Discussion in 'Stocks' started by Pyewacket, Dec 21, 2006.

  1. Pyewacket

    Pyewacket

    I am an amateur, so forgive me if it's a stupid question.

    The news are saying:

    1. Ericsson, the world's largest maker of mobile-phone networks, agreed to buy Redback Networks Inc. for $2.1 billion in cash to gain expertise in IP-routing technology and more directly challenge Cisco Systems.

    2. Under the proposed offer, Sweden's Ericsson will pay $25 per Redback share, an 18% premium to Tuesday's closing price.


    If I divide the $2.1B by around 70 M outstanding stocks I get $30 per share. What do they do with these $5 difference? And why the stock closed @ 25.66 when the news say 25.00?
     
  2. Spare yourself the math & check out the 8K pasted below. It specifically states $25.00.

    Regarding your other question on the closing price, there is currently huge speculation that another competing higher offer will come from someone else. Either way it does not matter. RBAK is a huge winner here, when you consider a few years ago, it was literally trading for pennies after the tech fall out.

    ------------------------------

    Form 8-K for REDBACK NETWORKS INC

    20-Dec-2006

    Entry into a Material Definitive Agreement, Material Modification to Rights


    Item 1.01. Entry into a Material Definitive Agreement.
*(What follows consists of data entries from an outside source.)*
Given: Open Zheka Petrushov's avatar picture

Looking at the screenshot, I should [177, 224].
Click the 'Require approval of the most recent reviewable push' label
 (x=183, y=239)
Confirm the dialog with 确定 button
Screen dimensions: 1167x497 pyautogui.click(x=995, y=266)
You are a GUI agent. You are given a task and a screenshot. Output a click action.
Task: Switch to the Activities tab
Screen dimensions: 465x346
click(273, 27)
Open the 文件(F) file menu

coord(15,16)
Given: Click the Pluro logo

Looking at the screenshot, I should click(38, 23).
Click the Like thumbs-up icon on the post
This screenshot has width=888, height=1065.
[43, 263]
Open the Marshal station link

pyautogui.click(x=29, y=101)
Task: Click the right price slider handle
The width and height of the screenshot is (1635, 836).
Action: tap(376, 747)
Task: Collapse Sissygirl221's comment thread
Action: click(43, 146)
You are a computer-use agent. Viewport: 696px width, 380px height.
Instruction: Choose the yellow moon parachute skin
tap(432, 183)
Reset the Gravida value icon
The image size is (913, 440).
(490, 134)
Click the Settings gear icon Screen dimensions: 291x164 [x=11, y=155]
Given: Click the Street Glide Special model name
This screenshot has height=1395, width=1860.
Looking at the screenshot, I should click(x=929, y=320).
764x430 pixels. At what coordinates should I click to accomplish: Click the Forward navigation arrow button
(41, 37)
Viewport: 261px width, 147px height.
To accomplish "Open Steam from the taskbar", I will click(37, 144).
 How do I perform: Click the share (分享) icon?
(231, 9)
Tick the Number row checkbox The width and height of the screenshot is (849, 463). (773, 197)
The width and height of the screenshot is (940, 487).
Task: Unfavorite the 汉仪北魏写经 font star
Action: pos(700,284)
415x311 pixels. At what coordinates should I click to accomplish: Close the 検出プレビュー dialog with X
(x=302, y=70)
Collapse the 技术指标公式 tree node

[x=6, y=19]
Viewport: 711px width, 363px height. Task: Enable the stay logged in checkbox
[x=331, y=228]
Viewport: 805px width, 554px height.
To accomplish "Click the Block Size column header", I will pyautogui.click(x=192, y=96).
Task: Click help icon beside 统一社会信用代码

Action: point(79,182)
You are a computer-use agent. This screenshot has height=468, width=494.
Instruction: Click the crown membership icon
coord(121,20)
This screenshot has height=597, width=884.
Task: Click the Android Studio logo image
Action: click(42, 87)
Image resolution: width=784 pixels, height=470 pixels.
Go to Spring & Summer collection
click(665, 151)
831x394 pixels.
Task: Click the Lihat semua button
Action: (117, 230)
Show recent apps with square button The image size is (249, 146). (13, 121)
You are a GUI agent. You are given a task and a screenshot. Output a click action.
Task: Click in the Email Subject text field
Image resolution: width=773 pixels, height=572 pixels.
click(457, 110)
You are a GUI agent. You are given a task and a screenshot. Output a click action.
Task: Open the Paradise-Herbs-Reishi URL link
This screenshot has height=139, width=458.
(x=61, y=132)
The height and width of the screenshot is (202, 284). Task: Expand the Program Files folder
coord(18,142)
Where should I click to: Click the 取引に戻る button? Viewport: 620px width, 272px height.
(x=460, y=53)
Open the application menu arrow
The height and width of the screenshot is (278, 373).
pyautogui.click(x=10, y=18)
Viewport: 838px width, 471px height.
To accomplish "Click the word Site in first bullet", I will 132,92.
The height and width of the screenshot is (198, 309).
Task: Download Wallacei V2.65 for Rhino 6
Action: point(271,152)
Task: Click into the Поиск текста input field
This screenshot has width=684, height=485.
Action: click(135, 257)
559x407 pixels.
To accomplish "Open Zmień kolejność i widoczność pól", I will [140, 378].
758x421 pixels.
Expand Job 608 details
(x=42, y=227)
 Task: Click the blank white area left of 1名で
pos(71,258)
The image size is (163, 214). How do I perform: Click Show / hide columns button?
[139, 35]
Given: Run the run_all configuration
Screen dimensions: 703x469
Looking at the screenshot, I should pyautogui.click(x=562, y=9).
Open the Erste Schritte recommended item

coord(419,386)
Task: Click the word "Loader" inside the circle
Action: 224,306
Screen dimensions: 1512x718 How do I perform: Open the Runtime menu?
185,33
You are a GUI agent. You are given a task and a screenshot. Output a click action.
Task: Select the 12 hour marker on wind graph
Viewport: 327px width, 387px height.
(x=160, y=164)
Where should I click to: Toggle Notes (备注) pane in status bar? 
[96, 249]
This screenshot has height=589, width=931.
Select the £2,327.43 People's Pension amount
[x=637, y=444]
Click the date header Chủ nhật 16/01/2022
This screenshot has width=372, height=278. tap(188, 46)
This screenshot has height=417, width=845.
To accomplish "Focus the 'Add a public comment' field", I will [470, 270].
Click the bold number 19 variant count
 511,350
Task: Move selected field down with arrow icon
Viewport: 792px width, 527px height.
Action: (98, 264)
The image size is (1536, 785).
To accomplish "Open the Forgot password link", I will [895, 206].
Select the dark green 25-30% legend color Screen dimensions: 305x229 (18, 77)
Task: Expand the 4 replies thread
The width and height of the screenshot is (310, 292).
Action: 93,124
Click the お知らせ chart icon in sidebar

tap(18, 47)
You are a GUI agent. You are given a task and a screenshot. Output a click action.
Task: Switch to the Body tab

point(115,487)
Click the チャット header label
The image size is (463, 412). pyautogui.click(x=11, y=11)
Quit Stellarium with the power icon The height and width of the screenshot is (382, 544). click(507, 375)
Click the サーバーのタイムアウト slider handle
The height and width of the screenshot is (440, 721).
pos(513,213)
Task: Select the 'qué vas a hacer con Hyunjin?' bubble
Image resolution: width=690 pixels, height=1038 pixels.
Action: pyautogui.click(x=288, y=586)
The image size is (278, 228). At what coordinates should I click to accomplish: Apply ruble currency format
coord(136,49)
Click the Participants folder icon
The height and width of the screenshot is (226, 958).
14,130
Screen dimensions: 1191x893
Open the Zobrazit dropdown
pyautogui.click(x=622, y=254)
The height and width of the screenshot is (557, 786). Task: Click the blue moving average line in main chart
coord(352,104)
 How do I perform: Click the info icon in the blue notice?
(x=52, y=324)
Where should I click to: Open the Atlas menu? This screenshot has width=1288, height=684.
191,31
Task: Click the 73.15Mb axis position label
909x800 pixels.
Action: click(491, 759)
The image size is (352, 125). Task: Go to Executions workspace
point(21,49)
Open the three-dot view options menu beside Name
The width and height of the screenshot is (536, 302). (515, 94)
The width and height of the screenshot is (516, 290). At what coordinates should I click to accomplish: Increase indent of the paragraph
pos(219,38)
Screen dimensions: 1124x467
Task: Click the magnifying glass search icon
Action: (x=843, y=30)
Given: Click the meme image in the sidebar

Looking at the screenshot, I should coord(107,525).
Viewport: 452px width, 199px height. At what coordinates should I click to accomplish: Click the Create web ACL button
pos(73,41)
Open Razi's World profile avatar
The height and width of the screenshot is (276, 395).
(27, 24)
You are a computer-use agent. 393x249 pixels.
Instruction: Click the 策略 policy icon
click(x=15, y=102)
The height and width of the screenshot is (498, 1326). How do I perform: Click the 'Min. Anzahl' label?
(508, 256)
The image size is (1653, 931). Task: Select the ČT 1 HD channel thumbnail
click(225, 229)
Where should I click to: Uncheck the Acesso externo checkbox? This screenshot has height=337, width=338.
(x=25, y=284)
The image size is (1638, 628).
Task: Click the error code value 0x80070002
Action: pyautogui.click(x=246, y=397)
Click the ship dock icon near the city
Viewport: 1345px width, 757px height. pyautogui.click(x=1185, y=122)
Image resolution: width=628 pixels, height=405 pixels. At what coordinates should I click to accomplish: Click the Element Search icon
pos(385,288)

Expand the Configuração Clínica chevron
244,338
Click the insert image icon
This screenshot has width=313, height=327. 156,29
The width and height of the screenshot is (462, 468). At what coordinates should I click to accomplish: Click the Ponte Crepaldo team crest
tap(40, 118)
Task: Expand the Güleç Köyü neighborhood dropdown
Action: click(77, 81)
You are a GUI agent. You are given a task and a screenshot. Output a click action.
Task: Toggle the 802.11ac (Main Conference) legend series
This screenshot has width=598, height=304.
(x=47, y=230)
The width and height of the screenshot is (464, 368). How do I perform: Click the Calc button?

    (a) On December 19, 2006, Redback Networks Inc., a Delaware corporation (the "Company"), Telefonaktiebolaget LM Ericsson (publ), a limited liability company under the Swedish Companies Act ("Parent"), and Maxwell Acquisition Corporation, a Delaware corporation and an indirect wholly-owned subsidiary of Parent ("Purchaser"), entered into an Agreement and Plan of Merger (the "Merger Agreement") under which Purchaser will acquire all of the shares of the Company's common stock for a purchase price of $25.00 per share, net to the holders thereof in cash. The Merger Agreement provides that, upon the terms and subject to satisfaction or waiver of the conditions therein, Purchaser shall commence a cash tender offer for all of the Company's shares of common stock (the "Offer"), subject to a minimum condition that there has been validly tendered in the Offer and not withdrawn before the expiration of the Offer a number of Shares that, when counted together with the shares of the Company's common stock beneficially owned by Parent or Purchaser, if any, represents at least a majority of the sum of: (i) the Shares of the Company's common stock then outstanding; plus (ii) the shares of the Company's common stock issuable upon the exercise, conversion or exchange of outstanding Company stock options, stock appreciation rights, restricted stock units, warrants or other rights to acquire shares of the Company's common stock that are vested and exercisable or would become vested and exercisable, including after giving effect to any accelerated vesting as a result of the Offer, within 60 days following the expiration of the Offer, assuming all other applicable vesting conditions are satisfied; minus (iii) the number of shares of the Company's common stock issuable upon the exercise of outstanding Company stock options held by Mr. Kevin A. DeNuccio, the Company's President and Chief Executive Officer, that are vested and exercisable or would become vested and exercisable, including after giving effect to any accelerated vesting as a result of the Offer, within 60 days following the expiration of the Offer, assuming all other applicable vesting conditions are satisfied.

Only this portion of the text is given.